What is the state of consciousness? It is the way we view, interpret, understand, and interact with everyone and everything around us. The state of consciousness can only be perceived from a first-person perspective and cannot be evaluated by a third party because of its subjective nature. Reality, in a sense, requires a perspective, or in other words, a state of consciousness, to exist. God holds space for and allows different points of view, but your perspective is always unique.
Our spiritual and personal progress doesn't occur in a linear fashion but rather in cycles based on our state of consciousness. In each cycle, we must learn specific lessons to release limiting beliefs and energy patterns that hinder our growth, thereby expanding our consciousness and moving to a new cycle. One large cycle comprises several smaller cycles. No cycle remains permanent; they evolve as we expand our consciousness, coming and going as we experience life.
Our progress is ultimately psychological because we already possess what we seek; we are simply unaware of our true nature.
Your perspective provides a reference point through which you see your reality. This perspective is based on your self-perception and determines your experiences. Therefore, we can say that you are what you experience, because your consciousness shapes your reality.
Hierarchical Scale of Consciousness
Richard Hawkins developed a "Map of Consciousness," which proposes a hierarchical scale of human consciousness. Human consciousness exists on a spectrum, ranging from low to high vibrational energies. Higher levels represent exponentially greater power and evolutionary advancement. These are large cycles, as we understand them. We must first learn the lessons of lower vibrational energies to move up the scale. Each energy level corresponds to states of consciousness ranging from shame to enlightenment.
We can use a unique muscle-testing method to calibrate these levels. This technique determines whether your current state is empowering or disempowering. Muscle testing involves another person assessing the strength of your arm. If your arm remains strong and doesn't move, your state of consciousness is empowering; if your arm weakens, your state of consciousness is disempowering.
These states of consciousness could be considered small cycles within the larger spectrum of human consciousness. Lower levels are characterized by fear, anger, guilt, and apathy. These disempowering states limit personal growth. Higher levels involve courage, forgiveness, love, peace, and enlightenment; these empowering states are conducive to personal and societal evolution. All states of consciousness are constantly changing and evolving; they rarely remain permanent.
The Higher Self perceives our three-dimensional world through character; therefore, our state of consciousness is perspective. To perceive reality and give it meaning, we need perspective. We perceive the universal substance, constantly in motion and flowing through space in different forms and at different vibrational levels. We can also perceive ourselves as mental states, bodily sensations (such as pain and pleasure), or energy centers in different parts of our bodies. Furthermore, we perceive the outer world in the form of constantly evolving people, things, events, and situations. All of these are constantly changing and evolving into different forms and vibrational modes.
There are three layers to the universal substance and God: the physical (matter), the subtle (mind and energy), and the causal (God). The universal substance is relative and exists within our space-time. While events appear to unfold in a linear order, there is no discernible connecting link between them, nor any inherent time difference. Events originate from the creative source of all.

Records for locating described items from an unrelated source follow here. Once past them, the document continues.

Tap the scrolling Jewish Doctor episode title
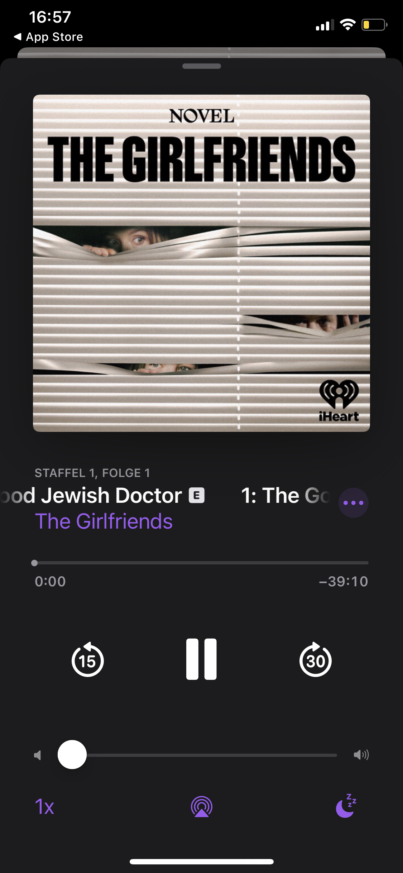 point(91,495)
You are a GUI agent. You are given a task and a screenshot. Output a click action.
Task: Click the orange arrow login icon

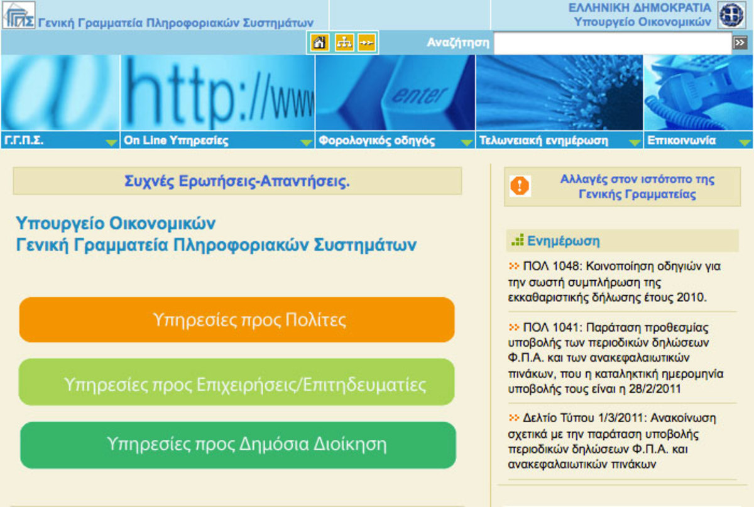tap(366, 43)
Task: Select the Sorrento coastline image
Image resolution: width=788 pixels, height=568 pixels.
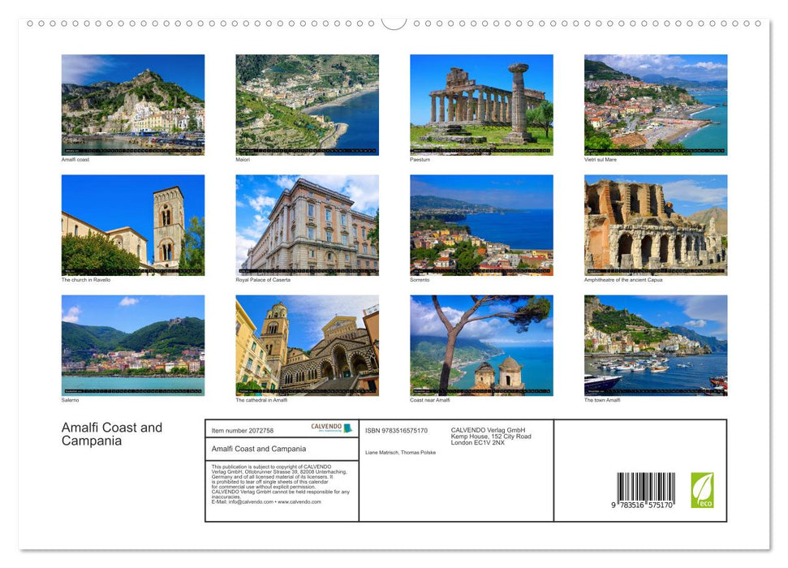Action: pos(481,225)
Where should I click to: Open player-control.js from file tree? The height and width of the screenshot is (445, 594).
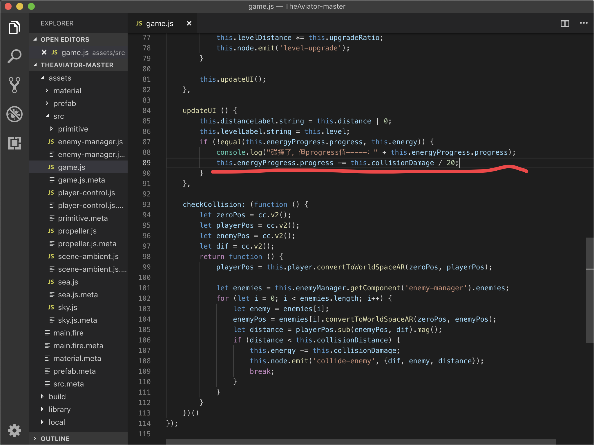pyautogui.click(x=86, y=193)
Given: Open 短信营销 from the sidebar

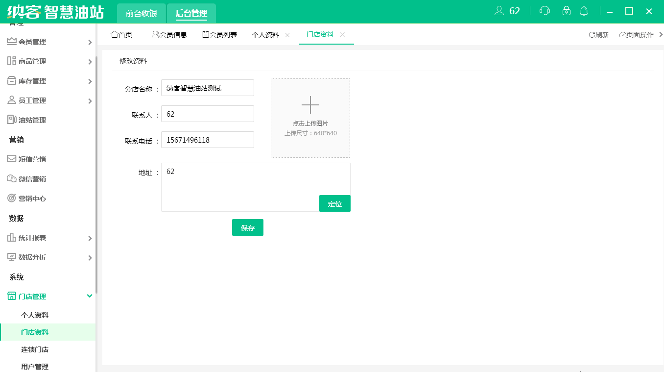Looking at the screenshot, I should coord(10,159).
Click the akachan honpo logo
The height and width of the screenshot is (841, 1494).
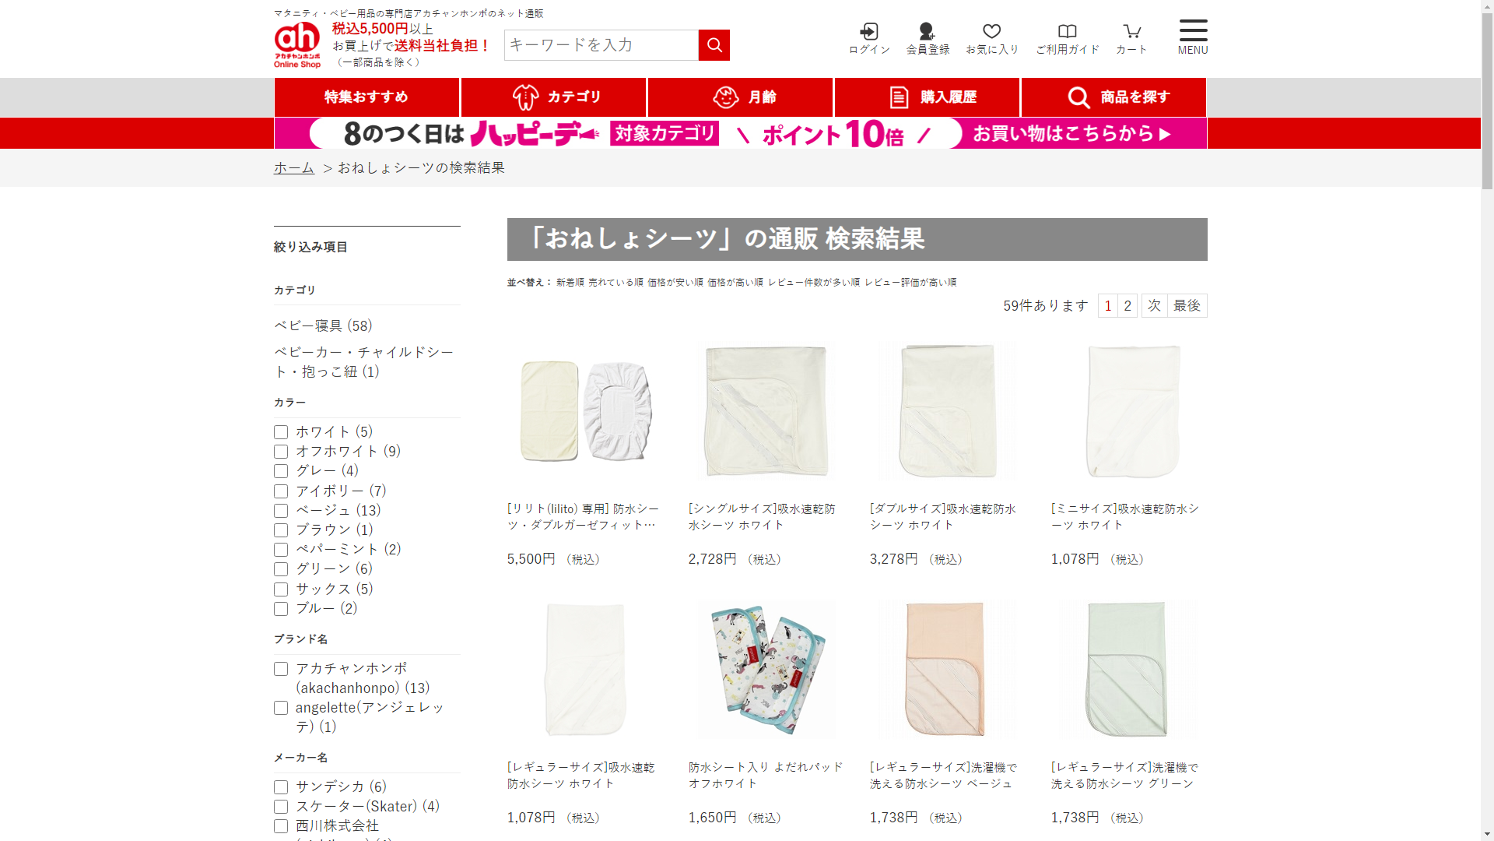coord(297,44)
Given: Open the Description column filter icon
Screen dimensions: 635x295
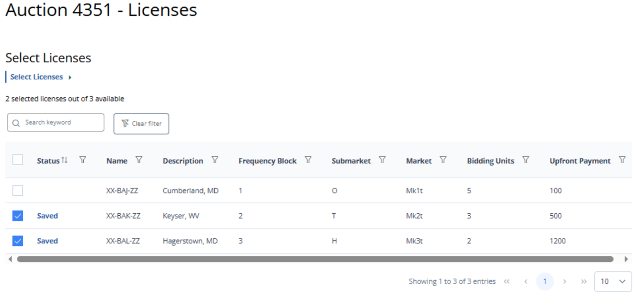Looking at the screenshot, I should coord(215,160).
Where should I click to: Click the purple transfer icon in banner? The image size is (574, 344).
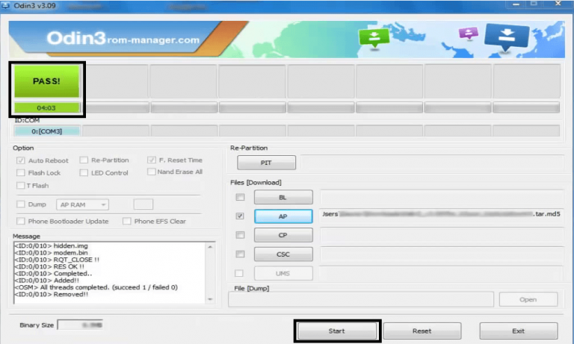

The sixth Hermetic principle of Cause and Effect states that every cause has its effect; every effect has its cause; everything happens according to law; chance is merely a name for law not yet recognized; and there are many planes of causation, but nothing escapes the law.
This principle recognizes that the cause originates within, independent of external circumstances; the causal element is God. Events unfolding in our 3D reality are effects. While one effect can influence another—meaning events can influence each other—this influence stems from the presence of God within us. We can be influenced by external circumstances, things, people, events, and situations. However, one effect does not produce another; this means that if we do not react to our external world but remain faithful to our true selves, nothing can harm us. An effect cannot harm us if we do not perceive it as separate from ourselves. The perceived distance and separation between the subject (us) and the object (the external world) is merely an illusion.